4. Restrictions in your HX'er/tube bundle

thanks, I’ve hit most of what you point out.

1) all new hoses and clamps. Cleaned aftercooler and reinstalled with new gasket.

2)props were worked and prop scanned over the winter to within .1” of pitch of each other

3)swapped gauges and also pressure tested the engine to gauge line to be sure there were no leaks.

4) HX I haven’t investigated. Can you elaborate on this? It’s been freshwater all it’s life but that’s not to say it doesn’t need cleaning. The engine temp stays solid ans does not fluctuate, per the dash gauge
 
thanks, I’ve hit most of what you point out.

1) all new hoses and clamps. Cleaned aftercooler and reinstalled with new gasket.

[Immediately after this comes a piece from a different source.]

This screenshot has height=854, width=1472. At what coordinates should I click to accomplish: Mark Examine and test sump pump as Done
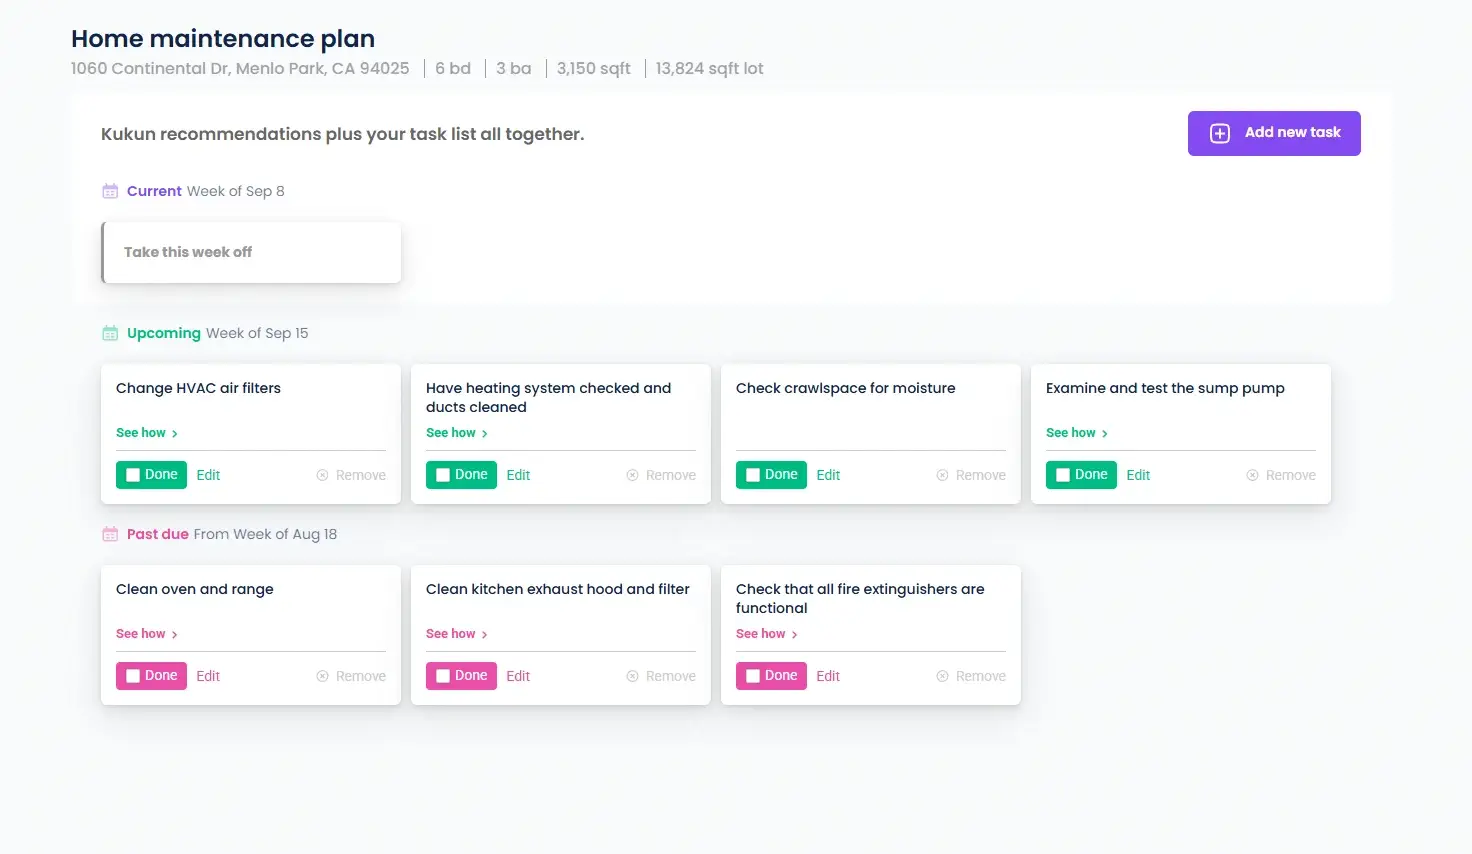pos(1063,475)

2)props were worked and prop scanned over the winter to within .1” of pitch of each other

3)swapped gauges and also pressure tested the engine to gauge line to be sure there were no leaks.

4) HX I haven’t investigated. Can you elaborate on this? It’s been freshwater all it’s life but that’s not to say it doesn’t need cleaning. The engine temp stays solid ans does not fluctuate, per the dash gauge

#4 - HX'er aka aftercooler. Same thing.
 
#4 - HX'er aka aftercooler. Same thing.

check this out, I was mucking around with the old turbo just to get a better idea of how it works and stuck my phone flashlight into the wastegate passage. I am able to see significant light pass through the wastegate into the exhaust passage. Im wondering how much of a wastegate leak it would take to lose boost? I wish I did this on the new one, but I didn’t.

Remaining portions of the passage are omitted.